You may need to come up with a plan for how you expect them to address thir issue. You may need to plan a meeting in a week to review how things are being addressed. You may need to have your own personal plan outlined.
Once you clearly speak the concern or issue you need to ask your team member if they understand. You need to get that they get you. Then you need to ask them if they have questions about what you said, what you’re expecting, etc. Then ask them if they would like some examples of how to plan and execute the change. Many people won’t want it, but be prepared.
I don’t like bad news! But I like the trust that comes with honesty. If you need me to up my game then tell me so. Honesty builds trust, evendors if it makes us sore a bit. Keep the pooh sandwich off your managerial menu.
I’m known in my family for historically being argumentative, but somewhere in adulthood I got some maturity going and stopped wanting to be right about everything. Until we had our first daughter that is. As soon as she could reason I started picking all the battles; and it was ugly. Every moment was a teachable moment (to me). Those battles that I won were not great victories. Those battles that led to her crying and me feeling like a bully were useless. I was like a rookie playing a strategy game that they hadn’t figured out a strategy for.

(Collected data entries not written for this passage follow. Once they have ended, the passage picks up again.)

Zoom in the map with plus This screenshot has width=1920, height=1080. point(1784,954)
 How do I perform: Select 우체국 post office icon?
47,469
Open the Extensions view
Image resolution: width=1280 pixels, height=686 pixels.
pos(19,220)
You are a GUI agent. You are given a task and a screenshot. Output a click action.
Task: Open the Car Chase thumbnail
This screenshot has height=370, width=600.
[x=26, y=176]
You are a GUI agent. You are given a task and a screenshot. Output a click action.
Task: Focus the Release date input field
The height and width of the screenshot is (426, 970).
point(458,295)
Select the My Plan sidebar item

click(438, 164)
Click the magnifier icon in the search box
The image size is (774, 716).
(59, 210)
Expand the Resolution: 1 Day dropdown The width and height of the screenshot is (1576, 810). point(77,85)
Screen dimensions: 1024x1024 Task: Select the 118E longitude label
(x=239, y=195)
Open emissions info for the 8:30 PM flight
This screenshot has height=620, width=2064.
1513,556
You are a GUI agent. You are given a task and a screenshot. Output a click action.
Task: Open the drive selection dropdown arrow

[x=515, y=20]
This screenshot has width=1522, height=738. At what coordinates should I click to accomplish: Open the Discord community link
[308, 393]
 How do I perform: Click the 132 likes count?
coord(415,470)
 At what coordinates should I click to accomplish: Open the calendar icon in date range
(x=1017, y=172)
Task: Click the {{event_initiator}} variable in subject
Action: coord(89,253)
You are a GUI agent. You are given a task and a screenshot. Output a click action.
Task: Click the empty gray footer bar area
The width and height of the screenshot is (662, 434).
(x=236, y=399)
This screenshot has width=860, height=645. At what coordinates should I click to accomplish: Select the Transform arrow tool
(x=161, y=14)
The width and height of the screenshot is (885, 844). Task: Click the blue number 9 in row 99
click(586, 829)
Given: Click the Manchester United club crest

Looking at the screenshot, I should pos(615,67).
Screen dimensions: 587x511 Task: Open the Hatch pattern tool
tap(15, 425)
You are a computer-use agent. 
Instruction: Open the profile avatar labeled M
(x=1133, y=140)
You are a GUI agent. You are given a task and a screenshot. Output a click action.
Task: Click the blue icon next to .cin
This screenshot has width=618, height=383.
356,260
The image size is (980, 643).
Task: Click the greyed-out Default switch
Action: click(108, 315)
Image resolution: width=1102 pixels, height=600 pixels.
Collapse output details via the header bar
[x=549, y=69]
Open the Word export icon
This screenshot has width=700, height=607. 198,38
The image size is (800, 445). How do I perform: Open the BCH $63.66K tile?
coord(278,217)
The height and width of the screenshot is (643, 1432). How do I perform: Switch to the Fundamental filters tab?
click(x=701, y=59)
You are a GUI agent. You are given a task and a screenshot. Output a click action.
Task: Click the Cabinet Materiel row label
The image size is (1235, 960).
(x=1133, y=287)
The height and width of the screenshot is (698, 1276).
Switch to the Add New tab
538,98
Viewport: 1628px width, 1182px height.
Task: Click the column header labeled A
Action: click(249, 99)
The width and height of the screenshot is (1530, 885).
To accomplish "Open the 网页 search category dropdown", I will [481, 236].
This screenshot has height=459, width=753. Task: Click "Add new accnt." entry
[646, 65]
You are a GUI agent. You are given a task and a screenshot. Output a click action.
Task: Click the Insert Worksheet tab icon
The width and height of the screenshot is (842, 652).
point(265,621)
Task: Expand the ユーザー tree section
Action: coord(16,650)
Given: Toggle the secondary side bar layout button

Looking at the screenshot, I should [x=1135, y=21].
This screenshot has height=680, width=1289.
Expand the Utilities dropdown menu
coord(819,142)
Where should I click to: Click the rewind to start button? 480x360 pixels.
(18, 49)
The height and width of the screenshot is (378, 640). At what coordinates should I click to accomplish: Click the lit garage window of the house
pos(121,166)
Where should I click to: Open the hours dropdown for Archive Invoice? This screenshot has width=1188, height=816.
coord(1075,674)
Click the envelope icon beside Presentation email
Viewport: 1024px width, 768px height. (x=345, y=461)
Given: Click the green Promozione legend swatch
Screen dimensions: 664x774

As a maturing person you often need to think about the long game. That’s what broke me of my battle-minded practices. That and my wife telling me, “You have to pick your battles.” The long game recognizes you have to catch your team doing good things, rewarding them, praising them, and then your voice will be heard when something matters. The battles are potentially everywhere, the important ones are not.
When you’re in charge of progress you need to
know what it looks like
share what it looks like
Connect your team members to their specific contribution opportunities to progress
Celebrate the successes
This means that you will also need to observe roadblocks, and those can come in the form of battles. Not all of the battles are yours.
Consider what you can do to empower your team to remove their own roadblocks. What can they bring as solutions? If they come to you as a leader for guidance the first thing you want to do is help them unblock themselves. Help them ask What’s Important Now (WIN)?
The battles will still be there, but you’ll have fewer of them and they’ll be the important ones.